There is no question that God is not bound by time. He is the infinite, eternal, all-powerful, all-knowing Creator. The point, however, is not whether God is outside of time (cf. Psalm 90:2), but what God has revealed to us—both in Genesis 1 and in the rest of the Bible. God could have created the Universe inany way He so desired; in whatever order He wanted, and in whatever time frame He so chose. He could have created the world and everything in it in six hours, six minutes, six seconds, or in one millisecond—He is, after all, God Almighty (Genesis 17:1). But the question is not what God couldhave done; it is what He said He did. And He said that He created everything in six literal days. When God gave the Israelites the Ten Commandments, He stated:
Remember the Sabbath day, to keep it holy. Six days you shall labor and do all your work, but the seventh day is the Sabbath of the Lord your God. In it you shall do no work: you, nor your son, nor your daughter, nor your male servant, nor your female servant, nor your cattle, nor your stranger who is within your gates. For in six days the Lord made the heavens and the earth, the sea, and all that is in them, and rested the seventh day. Therefore the Lord blessed the Sabbath day and hallowed it (Exodus 20:8-11, emp. added).
This Sabbath command can be understood properly only when the days of the week are considered regular 24-hour days.
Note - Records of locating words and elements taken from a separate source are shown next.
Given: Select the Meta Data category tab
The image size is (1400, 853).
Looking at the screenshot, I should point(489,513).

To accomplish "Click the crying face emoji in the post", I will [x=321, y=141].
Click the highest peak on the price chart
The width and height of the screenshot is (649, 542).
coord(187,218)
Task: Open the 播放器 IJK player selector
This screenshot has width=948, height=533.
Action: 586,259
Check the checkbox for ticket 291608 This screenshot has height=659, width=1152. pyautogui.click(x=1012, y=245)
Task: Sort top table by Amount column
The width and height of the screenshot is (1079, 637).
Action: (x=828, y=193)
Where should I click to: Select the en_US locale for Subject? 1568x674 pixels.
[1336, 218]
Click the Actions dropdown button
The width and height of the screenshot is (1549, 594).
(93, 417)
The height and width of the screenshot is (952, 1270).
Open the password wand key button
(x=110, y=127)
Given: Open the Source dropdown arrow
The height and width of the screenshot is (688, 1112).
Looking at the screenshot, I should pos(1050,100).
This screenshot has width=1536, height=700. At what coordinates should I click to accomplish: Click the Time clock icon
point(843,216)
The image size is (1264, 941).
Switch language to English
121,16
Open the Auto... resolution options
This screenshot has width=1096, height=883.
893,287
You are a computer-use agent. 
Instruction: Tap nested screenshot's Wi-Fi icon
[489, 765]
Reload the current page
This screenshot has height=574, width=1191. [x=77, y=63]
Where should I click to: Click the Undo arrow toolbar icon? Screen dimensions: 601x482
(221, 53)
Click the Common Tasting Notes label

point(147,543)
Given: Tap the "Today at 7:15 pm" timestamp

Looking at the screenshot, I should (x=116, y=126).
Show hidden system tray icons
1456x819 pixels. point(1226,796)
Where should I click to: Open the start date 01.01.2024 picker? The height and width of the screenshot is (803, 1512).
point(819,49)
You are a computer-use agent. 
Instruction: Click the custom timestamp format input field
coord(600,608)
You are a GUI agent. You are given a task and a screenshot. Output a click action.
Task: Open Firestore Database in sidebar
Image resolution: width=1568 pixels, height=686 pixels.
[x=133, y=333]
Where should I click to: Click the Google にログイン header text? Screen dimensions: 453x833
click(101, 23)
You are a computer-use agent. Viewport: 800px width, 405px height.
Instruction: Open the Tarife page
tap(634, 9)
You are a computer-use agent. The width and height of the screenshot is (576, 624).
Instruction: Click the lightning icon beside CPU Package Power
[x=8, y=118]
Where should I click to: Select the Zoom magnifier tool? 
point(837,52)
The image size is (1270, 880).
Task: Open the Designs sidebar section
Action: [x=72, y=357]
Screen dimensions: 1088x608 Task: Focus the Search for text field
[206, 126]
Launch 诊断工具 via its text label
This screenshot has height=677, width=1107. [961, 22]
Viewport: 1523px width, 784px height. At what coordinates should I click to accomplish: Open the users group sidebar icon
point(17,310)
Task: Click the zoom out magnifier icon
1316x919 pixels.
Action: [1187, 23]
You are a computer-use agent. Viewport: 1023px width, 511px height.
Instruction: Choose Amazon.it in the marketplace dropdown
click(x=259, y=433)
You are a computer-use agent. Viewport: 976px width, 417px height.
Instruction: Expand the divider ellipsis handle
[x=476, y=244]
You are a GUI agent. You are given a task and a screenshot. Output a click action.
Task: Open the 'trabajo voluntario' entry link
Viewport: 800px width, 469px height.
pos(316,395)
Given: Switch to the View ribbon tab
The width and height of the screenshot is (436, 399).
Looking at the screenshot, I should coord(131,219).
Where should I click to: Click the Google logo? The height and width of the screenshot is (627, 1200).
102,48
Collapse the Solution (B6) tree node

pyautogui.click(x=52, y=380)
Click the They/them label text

Based upon God’s use of words throughout Scripture which represent time periods that are much longer than a regular day (cf. Genesis 1:14; 2 Peter 3:8), we can rightly conclude that God could have revealed to man that this world was created over a vast period of time. [He could have used the Hebrew word dôr, which means long periods of time.] The fact is, however, God said He created this world and everything in it in six days (Genesis 1; Exodus 20:11; 31:17; cf. Psalm 33:9; 148:5; Mark 10:6).
Question: What’s wrong with the way God said He did it?